The force multiplier to organisational cyber security and cyber resilience? Culture.
Award-winning Chief Information Security Officer Mac Esmilla writes that culture trumps technology at World Vision.
There are a number of critical functions and controls that make for effective cyber security practice in an organisation as large as World Vision (35,000 staff in around 100 countries). But there is one that stands out: culture.
World Vision’s culture is built on our four principles: we are Christian, we are committed to the most vulnerable, we value people, and we are stewards (of our resources). When I was recently contacted by the people at Cyber Defense Magazine I told them our approach to cyber security were filtered through these core values.
Why? Because while it is very advantageous for an organisation to have effective combinations of advanced modern cyber security technology solutions, well-designed cyber security architecture, and fit-for-purpose policies, when you socialise them to staff you risk speaking a different language - one people don't understand or find persuasive.
Over the years my colleagues and I have discovered that, by speaking in the language of core values that everyone knows and shares, and by tapping into our organisational DNA we have been able to make significant progress when promoting cyber hygiene and safety.
Instead of talking about data protection technologies or products we talk about the need to safeguard the data of our supporters and the most vulnerability people we serve. We advocate that protecting people’s data is akin to protecting people themselves. Protecting financial data is about honouring the gifts our donors have given us for our relief, development and advocacy work.
Also, we try to speak IT with a humanitarian accent. Rather than trying to persuade colleagues of the need for cyber security and compliance, we rather appeal to the very reason the organisation was founded 70 years ago: disaster preparedness and response. People who work in our industry understand the need to prepare for, build resilience against and respond quickly to the worst-case scenarios.
World Vision has “Be Safe Online Standards” comprising of six essential cyber security measures:
- Spot signs of phishing - Mismatched and misleading information; Use of urgent or threatening language; Promises of attractive rewards; Requests for confidential information; Unexpected emails; Suspicious attachments
- Use antivirus software
- Be careful what you download - Do not download apps that look suspicious or come from a site you do not trust. Do not download and open suspicious looking files. Do not download and install software not approved by the global IT team.
- Practice safe browsing – Do not visit danger online neighbourhoods.
- Update software promptly
- Use a strong password and use multi-factor authentication – we recommend all staff create long, complicate passwords
However, anyone who works in the IT sector knows that all the best practices and the latest-greatest technology products in the world won’t be very effective if you are not also working on the ABC: Attitude, Behaviour and Culture of the organisation. Being an organisation where most staff share the same faith, and everyone is motivated to help children live life in all its fullness means that cyber defence messages delivered through culture and values are more likely to stick.

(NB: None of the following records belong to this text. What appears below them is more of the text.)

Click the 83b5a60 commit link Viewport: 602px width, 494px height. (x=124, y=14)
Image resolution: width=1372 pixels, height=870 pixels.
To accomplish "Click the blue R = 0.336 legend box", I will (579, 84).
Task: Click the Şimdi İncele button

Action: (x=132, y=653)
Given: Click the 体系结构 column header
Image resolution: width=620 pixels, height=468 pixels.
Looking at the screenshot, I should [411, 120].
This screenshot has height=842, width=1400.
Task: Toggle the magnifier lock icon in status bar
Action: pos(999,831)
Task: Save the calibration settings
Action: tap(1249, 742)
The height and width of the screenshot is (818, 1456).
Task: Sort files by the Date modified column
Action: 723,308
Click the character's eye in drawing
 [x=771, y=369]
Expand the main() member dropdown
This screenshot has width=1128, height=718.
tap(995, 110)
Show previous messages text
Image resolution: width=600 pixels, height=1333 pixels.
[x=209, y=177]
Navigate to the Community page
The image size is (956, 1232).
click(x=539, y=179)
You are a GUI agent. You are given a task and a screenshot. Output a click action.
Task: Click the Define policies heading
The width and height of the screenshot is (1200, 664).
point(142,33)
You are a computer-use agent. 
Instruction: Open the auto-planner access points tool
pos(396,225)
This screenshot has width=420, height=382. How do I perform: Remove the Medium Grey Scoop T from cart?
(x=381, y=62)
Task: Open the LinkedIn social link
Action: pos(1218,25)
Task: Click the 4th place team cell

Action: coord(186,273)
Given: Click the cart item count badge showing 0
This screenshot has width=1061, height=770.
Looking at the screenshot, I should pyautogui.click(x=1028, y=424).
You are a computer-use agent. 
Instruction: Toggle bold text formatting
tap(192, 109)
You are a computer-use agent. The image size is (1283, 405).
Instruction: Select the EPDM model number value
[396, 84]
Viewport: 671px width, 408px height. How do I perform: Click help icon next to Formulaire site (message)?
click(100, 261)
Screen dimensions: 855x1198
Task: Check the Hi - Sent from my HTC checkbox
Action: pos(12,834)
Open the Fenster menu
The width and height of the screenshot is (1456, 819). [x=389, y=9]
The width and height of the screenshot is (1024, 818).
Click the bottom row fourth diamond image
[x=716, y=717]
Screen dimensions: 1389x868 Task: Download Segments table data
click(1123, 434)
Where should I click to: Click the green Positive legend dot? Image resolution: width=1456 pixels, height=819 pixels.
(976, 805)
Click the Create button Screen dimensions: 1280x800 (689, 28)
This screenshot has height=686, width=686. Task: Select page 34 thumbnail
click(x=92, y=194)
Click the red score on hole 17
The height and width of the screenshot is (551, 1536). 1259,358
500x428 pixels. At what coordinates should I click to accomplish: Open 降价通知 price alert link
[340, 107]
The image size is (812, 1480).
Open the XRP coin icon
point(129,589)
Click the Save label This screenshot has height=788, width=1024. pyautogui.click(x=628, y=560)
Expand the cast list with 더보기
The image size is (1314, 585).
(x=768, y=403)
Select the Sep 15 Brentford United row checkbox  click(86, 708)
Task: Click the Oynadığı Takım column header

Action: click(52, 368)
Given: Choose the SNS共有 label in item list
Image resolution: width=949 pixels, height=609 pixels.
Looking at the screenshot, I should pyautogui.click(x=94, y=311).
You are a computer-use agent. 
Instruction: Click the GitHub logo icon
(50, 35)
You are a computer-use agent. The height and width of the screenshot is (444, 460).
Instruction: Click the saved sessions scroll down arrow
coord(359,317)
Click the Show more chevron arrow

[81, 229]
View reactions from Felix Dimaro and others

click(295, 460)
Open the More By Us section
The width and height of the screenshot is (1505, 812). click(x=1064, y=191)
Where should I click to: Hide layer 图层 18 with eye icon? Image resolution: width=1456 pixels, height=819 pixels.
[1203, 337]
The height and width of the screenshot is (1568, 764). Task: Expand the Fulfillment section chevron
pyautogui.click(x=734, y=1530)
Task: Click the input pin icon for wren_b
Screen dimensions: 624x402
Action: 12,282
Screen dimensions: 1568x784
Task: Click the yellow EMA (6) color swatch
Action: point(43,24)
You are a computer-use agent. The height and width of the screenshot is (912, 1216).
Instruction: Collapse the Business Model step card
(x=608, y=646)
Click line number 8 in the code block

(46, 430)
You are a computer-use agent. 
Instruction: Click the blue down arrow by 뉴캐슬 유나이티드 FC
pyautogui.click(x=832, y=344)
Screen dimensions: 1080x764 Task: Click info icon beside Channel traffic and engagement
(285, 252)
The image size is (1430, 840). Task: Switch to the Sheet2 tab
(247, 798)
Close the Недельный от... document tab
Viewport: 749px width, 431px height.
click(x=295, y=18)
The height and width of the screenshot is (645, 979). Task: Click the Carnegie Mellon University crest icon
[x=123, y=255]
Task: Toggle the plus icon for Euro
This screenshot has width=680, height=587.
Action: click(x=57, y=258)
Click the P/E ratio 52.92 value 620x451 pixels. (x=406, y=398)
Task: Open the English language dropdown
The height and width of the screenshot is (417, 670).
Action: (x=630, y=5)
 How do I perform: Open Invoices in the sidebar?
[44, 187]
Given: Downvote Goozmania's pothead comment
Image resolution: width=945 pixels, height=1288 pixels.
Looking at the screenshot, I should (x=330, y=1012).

No system or approach is perfect – we certainly have our challenges – but our approach means that everyone, no matter their location, language or job title knows why cyber-security is as much part of our mission as delivering food aid or getting children into school.
Mac Esmilla is Global Chief Information Security Officer and leads the Global Cybersecurity Programme for World Vision International and was recently listed as one of Cyber Defense Magazine’s Top Global CISOs for 2022 *and* came in the top ten oon the CSO30 ASEAN 2022 list. Judges look at these candidates, searching for the most innovative, with unparalleled success in communicating with their boards and senior level executives, detecting, and stopping breaches and data loss, complying with regulations, and building powerful risk reduction programs for their organisations.